About the G. Gill Richards, MD Endowed Lectureship

The G. Gill Richards, M.D. Endowed Lectureship was established to honor the work of the late Dr. G. Gill Richards. G. Gill Richards, MD, FACP, was born in 1883 in Mendon, Utah. He attended college at the University of Utah and earned his medical degree from the University of Bellevue Hospital Medical College in 1906. Afterward, he returned to Salt Lake City to enter practice with his father, and did post-graduate work in Vienna and Berlin in 1910 and 1912. In 1915. He was one of the founders of the Salt Lake Clinic, and was a member of the Dr. W.H. Groves Latter-Day Saints Hospital staff for over forty years. During that time, he was the Clinical Professor of Medicine at the University of Utah College of Medicine, a charter Diplomat of the American Board of Internal Medicine, and one of the first fellows in Utah to the American College of Physicians. At one time, he was the chairman of the section in Internal Medicine for the American Medical Association. In the early 1940s, Dr. Richards was one of only four physicians in Salt Lake City with formal training in Internal Medicine. In 1949, he was awarded as an outstanding physician.

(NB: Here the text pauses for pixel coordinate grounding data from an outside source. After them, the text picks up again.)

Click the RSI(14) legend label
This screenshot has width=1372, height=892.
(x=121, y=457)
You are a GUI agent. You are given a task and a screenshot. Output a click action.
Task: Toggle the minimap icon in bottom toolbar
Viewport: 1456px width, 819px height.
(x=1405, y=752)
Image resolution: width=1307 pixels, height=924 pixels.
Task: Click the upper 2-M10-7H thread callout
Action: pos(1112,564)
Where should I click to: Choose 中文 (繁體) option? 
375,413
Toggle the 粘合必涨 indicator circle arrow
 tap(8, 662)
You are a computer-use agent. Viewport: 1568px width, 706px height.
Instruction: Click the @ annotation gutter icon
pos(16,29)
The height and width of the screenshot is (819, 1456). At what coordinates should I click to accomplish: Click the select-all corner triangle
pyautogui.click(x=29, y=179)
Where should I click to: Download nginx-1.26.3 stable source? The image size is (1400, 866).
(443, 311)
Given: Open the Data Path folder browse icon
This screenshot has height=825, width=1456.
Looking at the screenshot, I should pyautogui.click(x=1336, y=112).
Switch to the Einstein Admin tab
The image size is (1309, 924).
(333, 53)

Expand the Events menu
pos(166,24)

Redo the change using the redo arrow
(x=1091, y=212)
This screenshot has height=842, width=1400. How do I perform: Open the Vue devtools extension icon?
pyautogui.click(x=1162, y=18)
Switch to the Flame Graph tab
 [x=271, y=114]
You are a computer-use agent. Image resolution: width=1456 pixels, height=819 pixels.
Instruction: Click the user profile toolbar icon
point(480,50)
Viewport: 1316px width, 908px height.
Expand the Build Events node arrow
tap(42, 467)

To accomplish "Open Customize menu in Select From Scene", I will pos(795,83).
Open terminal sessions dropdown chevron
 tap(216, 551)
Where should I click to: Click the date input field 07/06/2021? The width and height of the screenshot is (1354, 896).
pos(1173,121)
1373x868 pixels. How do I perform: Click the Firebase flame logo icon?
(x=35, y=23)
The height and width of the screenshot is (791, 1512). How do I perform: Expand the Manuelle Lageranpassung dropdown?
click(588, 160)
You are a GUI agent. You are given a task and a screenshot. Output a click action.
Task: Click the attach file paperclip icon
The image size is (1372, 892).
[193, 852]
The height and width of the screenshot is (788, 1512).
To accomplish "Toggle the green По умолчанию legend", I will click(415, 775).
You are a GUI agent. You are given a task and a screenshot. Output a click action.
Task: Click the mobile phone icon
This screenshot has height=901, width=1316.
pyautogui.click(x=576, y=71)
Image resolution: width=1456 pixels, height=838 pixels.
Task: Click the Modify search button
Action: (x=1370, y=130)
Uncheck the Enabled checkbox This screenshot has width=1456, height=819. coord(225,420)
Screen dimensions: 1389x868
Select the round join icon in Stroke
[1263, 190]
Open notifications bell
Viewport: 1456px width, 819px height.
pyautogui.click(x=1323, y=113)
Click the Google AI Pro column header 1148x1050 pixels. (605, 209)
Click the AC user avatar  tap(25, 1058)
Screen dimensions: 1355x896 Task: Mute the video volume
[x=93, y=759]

Dr. Richards was a master clinician. He made diagnoses by carefully obtaining detailed case histories and by using his senses in physical examination. A great bedside teacher, he loved to gather a group of medical students or house staff around a bed, where he would ask one to examine the heart disease patient and describe what murmurs one could expect to hear. Dr. Richards’ warm personality inspired confidence in his patients, many of whom said they felt better as soon as he came into the room. He literally followed his patients who needed surgery right into the operating room. He would poke his head through the door and ask the surgeon what he had found. If necessary, he would put on a cap and mask and go to the surgeon’s side for a better look. He was keenly interested in correlating the clinical history and findings with the surgical or pathological findings.

Dr. Richards was particularly dedicated to the promulgation of excellent teaching in the neglected skills of history taking and physical examination, and was viewed by his peers as a painstakingly careful clinician in his evaluations of his patients. He died suddenly of a heart attack in 1950 while attending the annual convention of the American College of Physicians in Boston.

In addition to leaving the legacy of his medical career, Dr. Richards belonged to a large family of Salt Lake City physicians. His father, Stephen L. Richards, and uncle, Joseph Richards, were leading Utah physicians. His son, Harlow Richards, practiced in Salt Lake City in allergy and immunology. His great granddaughter, Jodi Booth, graduated from the University of Utah School of Medicine in 2003.